### YOUR GOAL
The lines from the one holding "Open bookmarks list" to the end of the records below, exactly as written, are the only thing to return.

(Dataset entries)

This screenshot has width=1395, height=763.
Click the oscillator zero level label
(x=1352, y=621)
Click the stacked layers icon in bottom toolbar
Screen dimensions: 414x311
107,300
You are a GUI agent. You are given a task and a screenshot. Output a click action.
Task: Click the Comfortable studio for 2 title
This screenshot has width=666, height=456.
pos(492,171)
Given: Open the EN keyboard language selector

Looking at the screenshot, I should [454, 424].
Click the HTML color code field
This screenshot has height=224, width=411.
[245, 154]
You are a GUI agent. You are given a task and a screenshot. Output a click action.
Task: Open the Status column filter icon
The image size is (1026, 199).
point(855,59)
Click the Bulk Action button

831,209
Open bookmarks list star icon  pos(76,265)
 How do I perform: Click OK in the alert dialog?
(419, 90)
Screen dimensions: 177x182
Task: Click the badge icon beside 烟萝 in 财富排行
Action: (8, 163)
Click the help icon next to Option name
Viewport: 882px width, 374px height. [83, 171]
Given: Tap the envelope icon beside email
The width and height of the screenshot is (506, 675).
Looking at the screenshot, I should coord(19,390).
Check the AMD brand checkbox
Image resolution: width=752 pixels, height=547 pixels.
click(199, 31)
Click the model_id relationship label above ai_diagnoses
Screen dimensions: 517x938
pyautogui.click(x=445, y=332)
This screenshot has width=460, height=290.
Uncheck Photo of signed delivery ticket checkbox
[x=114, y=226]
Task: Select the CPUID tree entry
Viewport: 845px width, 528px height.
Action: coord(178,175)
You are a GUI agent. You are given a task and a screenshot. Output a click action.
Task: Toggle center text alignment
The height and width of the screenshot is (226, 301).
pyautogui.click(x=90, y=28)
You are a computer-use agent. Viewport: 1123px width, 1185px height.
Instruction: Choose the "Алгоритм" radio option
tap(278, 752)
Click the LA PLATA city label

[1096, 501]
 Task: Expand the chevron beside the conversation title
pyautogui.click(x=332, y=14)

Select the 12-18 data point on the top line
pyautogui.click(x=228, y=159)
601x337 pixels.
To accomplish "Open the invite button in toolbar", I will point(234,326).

### TASK OUTPUT
Open bookmarks list star icon  pos(76,265)
 How do I perform: Click OK in the alert dialog?
(419, 90)
Screen dimensions: 177x182
Task: Click the badge icon beside 烟萝 in 财富排行
Action: (8, 163)
Click the help icon next to Option name
Viewport: 882px width, 374px height. [83, 171]
Given: Tap the envelope icon beside email
The width and height of the screenshot is (506, 675).
Looking at the screenshot, I should coord(19,390).
Check the AMD brand checkbox
Image resolution: width=752 pixels, height=547 pixels.
click(199, 31)
Click the model_id relationship label above ai_diagnoses
Screen dimensions: 517x938
pyautogui.click(x=445, y=332)
This screenshot has width=460, height=290.
Uncheck Photo of signed delivery ticket checkbox
[x=114, y=226]
Task: Select the CPUID tree entry
Viewport: 845px width, 528px height.
Action: coord(178,175)
You are a GUI agent. You are given a task and a screenshot. Output a click action.
Task: Toggle center text alignment
The height and width of the screenshot is (226, 301).
pyautogui.click(x=90, y=28)
You are a computer-use agent. Viewport: 1123px width, 1185px height.
Instruction: Choose the "Алгоритм" radio option
tap(278, 752)
Click the LA PLATA city label

[1096, 501]
 Task: Expand the chevron beside the conversation title
pyautogui.click(x=332, y=14)

Select the 12-18 data point on the top line
pyautogui.click(x=228, y=159)
601x337 pixels.
To accomplish "Open the invite button in toolbar", I will point(234,326).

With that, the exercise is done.